Löffelbein documents the little-known culture of the Congolese Sapeurs, organized in groups bearing names like “M.O.S.A.D”, “America has no friends” or “Red Demons”. Their clothes are impeccable and richly assembled; the groups meet weekly and discuss the latest trends in fashion, practice photographic poses, or just to chat. They exercise regular professions, as carpenters, salesmen, or teachers, and invest a large part of their income in European fashion combined in their own style. The Sapeurs – a word derived from French (clothing) but which for them takes on another meaning – Society of the Ambitious and Elegant Personalities – are local celebrities, enjoy a great reputation, consider themselves “artists of life”, confronting their joy, freedom, and style, in contrast to the materially precarious condition in which they live.

Fotoperformance Popular I Popular PhotoPerformance

Alex Oliveira I Brasil

Em 2019, um estúdio fotográfico foi montado em plena rua, em uma área central e com grande circulação de pessoas, na cidade de Uberlândia, em Minas Gerais, Brasil. O projeto contou com a cooperação de moradores da cidade e dos artistas Cleiton Custódio, Larissa Dardânia, Malu Teodoro e Mariana Guerron. Transeuntes e trabalhadores do entorno são convidados a participar da criação de fotoperformances, potencializando pequenos gestos e objetos cotidianos, ideias, afetos, rotinas e instauram no espaço público uma performance coletiva com a força de uma intervenção urbana.

In 2019, a photographic studio was set up in the middle of the street, in a central area with a large circulation of people, in the city of Uberlândia, Minas Gerais, Brazil. City residents and the artists Cleiton Custódio, Larissa Dardânia, Malu Teodoro, and Mariana Guerron took part in the project. Passers-by, surrounding workers and others, were invited to take part in the creation of photo performances, transforming small gestures and everyday objects, ideas, affections, routines in the production of the collective performance in the public space with the strength of urban intervention.

Aula de lambada estranha I Strange Lambada Class

Darks Miranda I Brasil

O vídeo de Miranda apresenta uma narrativa surreal, criado no ano de 2020, em uma cidade que se incendiou, sua água secou ou está contaminada, e das profundezas da terra e dos céus surgem seres extra-humanos desorientados.

Miranda´s work presents a surreal narrative in a city that was burned down, its water was dried out or was contaminated, and where, from the depths of the earth and the skies, disoriented extra-human beings emerge.

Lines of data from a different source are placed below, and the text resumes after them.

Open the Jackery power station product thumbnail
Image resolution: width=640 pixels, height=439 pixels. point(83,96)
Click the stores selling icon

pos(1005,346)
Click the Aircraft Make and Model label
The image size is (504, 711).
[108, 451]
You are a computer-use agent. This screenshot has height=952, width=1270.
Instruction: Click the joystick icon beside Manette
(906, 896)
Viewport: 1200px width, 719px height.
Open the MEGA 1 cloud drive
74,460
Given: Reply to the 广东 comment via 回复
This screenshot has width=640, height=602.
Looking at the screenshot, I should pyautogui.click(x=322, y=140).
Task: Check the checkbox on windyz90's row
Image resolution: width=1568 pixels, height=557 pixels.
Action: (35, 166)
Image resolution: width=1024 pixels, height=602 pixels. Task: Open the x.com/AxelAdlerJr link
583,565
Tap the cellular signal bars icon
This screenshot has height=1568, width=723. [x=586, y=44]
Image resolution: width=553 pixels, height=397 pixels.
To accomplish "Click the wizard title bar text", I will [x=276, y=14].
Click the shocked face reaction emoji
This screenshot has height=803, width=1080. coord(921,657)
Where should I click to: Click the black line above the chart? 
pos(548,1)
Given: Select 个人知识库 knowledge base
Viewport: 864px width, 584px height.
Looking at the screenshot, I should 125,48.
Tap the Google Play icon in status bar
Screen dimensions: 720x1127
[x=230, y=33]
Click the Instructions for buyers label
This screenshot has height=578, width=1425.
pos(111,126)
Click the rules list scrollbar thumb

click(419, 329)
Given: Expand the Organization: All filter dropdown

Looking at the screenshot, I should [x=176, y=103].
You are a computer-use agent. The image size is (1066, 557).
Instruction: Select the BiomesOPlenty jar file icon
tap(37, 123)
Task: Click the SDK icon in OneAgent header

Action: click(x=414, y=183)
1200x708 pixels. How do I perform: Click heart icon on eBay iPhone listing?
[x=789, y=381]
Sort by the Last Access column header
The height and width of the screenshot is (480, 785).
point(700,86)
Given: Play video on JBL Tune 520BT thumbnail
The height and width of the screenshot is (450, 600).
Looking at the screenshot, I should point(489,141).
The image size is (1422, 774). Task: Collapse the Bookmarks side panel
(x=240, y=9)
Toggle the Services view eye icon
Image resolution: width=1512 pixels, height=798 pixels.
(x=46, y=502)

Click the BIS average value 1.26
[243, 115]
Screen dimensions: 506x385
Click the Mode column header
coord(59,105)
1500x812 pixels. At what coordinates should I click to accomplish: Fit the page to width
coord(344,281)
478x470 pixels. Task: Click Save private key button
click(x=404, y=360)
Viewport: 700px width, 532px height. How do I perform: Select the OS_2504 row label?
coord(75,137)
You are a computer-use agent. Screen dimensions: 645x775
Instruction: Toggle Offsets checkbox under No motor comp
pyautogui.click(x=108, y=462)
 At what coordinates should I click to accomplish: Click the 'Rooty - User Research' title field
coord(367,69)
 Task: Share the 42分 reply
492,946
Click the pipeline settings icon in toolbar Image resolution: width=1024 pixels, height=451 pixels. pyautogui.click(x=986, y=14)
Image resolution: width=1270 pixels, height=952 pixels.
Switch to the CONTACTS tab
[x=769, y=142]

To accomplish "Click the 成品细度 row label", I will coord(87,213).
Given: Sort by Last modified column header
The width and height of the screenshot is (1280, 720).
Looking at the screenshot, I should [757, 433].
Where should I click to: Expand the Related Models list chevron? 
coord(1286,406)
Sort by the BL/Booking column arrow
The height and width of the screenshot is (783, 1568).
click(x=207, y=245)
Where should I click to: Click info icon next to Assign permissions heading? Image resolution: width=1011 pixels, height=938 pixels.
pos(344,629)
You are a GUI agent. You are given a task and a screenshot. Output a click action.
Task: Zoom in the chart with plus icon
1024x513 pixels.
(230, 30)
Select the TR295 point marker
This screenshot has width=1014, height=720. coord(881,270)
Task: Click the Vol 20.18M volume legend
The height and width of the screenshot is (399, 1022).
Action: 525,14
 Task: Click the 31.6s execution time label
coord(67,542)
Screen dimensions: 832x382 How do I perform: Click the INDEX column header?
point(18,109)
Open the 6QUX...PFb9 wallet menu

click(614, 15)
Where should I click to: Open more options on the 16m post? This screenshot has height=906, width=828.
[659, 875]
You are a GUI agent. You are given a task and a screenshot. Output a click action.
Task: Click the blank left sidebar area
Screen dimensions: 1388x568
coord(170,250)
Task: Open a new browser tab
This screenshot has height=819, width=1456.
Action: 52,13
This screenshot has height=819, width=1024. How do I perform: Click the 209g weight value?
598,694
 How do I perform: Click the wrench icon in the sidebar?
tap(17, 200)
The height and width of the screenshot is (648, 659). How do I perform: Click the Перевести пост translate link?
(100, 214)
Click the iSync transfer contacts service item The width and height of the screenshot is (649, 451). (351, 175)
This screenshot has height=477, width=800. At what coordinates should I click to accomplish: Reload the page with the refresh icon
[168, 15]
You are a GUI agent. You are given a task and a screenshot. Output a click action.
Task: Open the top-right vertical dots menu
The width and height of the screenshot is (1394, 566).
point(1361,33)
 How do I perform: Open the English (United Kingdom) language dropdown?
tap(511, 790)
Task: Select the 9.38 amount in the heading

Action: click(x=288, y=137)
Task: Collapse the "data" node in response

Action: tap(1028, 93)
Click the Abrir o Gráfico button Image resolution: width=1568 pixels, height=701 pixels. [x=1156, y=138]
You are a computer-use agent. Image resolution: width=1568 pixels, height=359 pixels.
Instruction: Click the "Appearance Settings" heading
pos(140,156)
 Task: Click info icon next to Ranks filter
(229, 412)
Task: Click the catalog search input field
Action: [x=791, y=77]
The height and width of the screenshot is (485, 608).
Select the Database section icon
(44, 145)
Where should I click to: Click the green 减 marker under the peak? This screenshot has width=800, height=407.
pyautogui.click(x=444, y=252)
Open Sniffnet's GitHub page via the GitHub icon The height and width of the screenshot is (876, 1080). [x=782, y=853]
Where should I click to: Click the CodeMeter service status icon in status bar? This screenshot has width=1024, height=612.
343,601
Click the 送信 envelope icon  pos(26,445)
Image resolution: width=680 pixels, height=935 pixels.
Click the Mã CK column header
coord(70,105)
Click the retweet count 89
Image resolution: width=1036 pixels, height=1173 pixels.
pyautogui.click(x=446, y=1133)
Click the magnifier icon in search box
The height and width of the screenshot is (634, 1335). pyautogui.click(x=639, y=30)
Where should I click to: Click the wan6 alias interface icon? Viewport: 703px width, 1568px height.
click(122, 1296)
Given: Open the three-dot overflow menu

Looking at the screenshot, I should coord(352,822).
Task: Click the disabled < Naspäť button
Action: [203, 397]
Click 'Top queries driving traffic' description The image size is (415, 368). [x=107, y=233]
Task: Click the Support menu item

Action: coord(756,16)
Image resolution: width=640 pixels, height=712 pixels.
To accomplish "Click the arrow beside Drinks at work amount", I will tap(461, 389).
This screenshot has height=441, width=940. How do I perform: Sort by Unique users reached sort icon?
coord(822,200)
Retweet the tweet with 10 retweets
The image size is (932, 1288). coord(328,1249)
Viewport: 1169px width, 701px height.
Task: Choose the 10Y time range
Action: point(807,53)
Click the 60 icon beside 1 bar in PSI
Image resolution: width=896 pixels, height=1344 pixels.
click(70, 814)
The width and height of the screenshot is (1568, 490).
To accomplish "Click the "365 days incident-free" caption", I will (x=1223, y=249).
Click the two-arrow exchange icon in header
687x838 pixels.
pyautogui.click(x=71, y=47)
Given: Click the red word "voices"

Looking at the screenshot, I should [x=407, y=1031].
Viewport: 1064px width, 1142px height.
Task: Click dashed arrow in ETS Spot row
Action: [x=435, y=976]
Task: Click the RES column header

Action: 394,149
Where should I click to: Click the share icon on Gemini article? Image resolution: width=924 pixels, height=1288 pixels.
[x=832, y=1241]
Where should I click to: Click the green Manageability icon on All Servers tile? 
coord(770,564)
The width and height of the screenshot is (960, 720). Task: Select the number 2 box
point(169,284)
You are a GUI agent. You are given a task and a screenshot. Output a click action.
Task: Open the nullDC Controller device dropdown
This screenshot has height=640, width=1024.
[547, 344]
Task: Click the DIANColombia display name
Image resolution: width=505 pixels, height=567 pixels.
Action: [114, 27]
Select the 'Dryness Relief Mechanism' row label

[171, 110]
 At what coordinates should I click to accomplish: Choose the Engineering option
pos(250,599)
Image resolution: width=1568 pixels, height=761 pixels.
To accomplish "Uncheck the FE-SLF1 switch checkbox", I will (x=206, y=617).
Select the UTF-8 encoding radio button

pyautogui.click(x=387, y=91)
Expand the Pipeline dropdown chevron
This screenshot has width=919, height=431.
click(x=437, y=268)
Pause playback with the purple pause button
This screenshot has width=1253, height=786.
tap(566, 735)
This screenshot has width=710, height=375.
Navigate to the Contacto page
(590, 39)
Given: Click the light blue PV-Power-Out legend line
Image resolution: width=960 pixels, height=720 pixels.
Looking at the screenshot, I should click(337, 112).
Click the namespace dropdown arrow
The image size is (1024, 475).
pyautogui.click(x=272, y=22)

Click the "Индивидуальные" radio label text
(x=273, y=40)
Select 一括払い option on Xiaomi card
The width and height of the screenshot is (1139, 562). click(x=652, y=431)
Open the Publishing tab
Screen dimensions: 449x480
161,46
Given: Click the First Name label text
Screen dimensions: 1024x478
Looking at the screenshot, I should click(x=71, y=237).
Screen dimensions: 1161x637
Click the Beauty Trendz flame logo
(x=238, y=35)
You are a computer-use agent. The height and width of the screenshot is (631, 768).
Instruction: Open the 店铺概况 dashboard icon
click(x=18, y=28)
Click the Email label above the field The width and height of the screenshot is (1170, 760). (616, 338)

Portraits I Fingimientos: cuerpos y retratos
Portraits I Fingimentos: corpos e retratos

Ricardo Muñoz Izquierdo I Colômbia

Muñoz Izquierdo inspira-se no precário e no surreal, tomando o próprio corpo para dar vida aos personagens anônimos e sinistros que retrata. Suas séries Portraits e Fingimentos: corpos e retratos são fruto de experimentos com a pintura corporal e a performance para a câmera. Explorando a iconografia das tatuagens usadas pelos grupos do crime organizado para a comunicação entre seus membros, desconstrói seus códigos carregados de simbologia sagrada, para dar alma às suas figuras desconcertantes.

Muñoz Isquierdo is inspired by the precarious and the surreal, taking his own body to “give life” to the anonymous and sinister characters he portrays. The series “Portraits” and “Fingimentos: cuerpos y retratos” is the result of experiments with body painting and performance for the camera. Exploring the iconography of the tattoos used by organized crime groups to communicate among their members, he deconstructs their codes, loaded with sacred symbolism, to “give soul” to their disconcerting figures.